Un film già  visto, nel decimo anniversario del G8 di Genova, un pessimo remake: ieri in rete piovevano testimonianze di botte fuori ordinanza da parte delle forze di polizia. E c’è da indagare parecchio, in tutte le direzioni però: Marco Ferrando (Pcl) che marciava ne corteo partito da Giglione, dice di essere testimone «al pari di migliaia di persone, dell’uso metodico di lacrimogeni ad altezza d’uomo e del lancio mirato di macigni dall’alto dell’autostrada, da parte di agenti dei carabinieri e della guardia di Finanza, contro i manifestanti. Ho visto sulla pelle di decine di manifestanti i segni inequivocabili di pallottole di gomma».
Nel frattempo, ancora da copione già  sperimentato, la politica litiga sugli scontri. E la polemica finisce per oscurare le ragioni per le quali da anni migliaia di persone oppongono all’alta velocità  in Val di Susa. Al ministro risponde Pier Luigi Bersani, attento a non apparire buonista. Ma non c’è pericolo: il Pd non è secondo a nessuno, quanto a invocazione dell’uso della forza in valle. Sono stati i democratici, per primi, a sfidare Maroni chiedendo, a giugno, chiedendo «un segnale preciso» in direzione dell’apertura dei cantieri (lo hanno fatto i piemontesi Merlo ed Esposito, ultrà  pro-Tav). Un’insperata copertura politica ai manganelli di Maroni, che non se l’è fatto ripetere.
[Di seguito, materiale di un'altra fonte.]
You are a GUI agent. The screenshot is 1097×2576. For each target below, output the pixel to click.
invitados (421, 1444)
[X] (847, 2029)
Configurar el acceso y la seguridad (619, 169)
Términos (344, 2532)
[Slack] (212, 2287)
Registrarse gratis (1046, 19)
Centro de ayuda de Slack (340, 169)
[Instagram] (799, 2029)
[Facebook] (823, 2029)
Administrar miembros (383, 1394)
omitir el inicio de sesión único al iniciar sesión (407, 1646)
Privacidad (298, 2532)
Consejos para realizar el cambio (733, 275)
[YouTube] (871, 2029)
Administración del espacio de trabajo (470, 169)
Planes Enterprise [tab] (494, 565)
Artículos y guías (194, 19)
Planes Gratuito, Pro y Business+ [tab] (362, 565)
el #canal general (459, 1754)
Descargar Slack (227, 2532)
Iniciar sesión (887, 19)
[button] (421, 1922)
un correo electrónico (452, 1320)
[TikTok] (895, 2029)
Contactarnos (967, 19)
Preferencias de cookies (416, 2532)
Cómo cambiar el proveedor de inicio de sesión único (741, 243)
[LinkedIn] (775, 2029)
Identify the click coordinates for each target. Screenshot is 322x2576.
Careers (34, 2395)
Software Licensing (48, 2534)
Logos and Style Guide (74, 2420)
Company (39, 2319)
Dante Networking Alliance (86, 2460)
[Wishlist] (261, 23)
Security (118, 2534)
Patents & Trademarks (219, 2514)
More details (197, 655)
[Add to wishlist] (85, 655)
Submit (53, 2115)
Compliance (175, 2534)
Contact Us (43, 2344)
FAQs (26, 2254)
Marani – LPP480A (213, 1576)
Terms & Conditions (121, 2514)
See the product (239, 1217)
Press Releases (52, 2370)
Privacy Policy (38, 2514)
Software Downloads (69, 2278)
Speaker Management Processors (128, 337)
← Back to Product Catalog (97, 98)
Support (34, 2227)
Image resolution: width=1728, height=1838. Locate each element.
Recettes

Bersani chiarisce che «aggredire poliziotti che stanno difendendo un legittimo cantiere è un reato», e al più si concede un distinguo sul fatto «non spetta a Maroni dire quale è il reato». Il Pd si sente già  partito di governo quindi non c’è speranza per la protesta locale contro un’opera che del resto il centrosinistra ha voluto e varato. Anzi, a scanso equivoci Bersani esagera, chiedendo di «tirare una riga verso chi conduce atti violenti ma anche chi in qualche modo volesse giustificarli».
Il leader Pd ce l’ha con Beppe Grillo, che infatti ieri ha corretto le sue dichiarazioni sull’eroismo «dei valsusini che manifestavano pacificamente» e non dei «black bloc annunciati dai media da giorni. Li trovino, li arrestino».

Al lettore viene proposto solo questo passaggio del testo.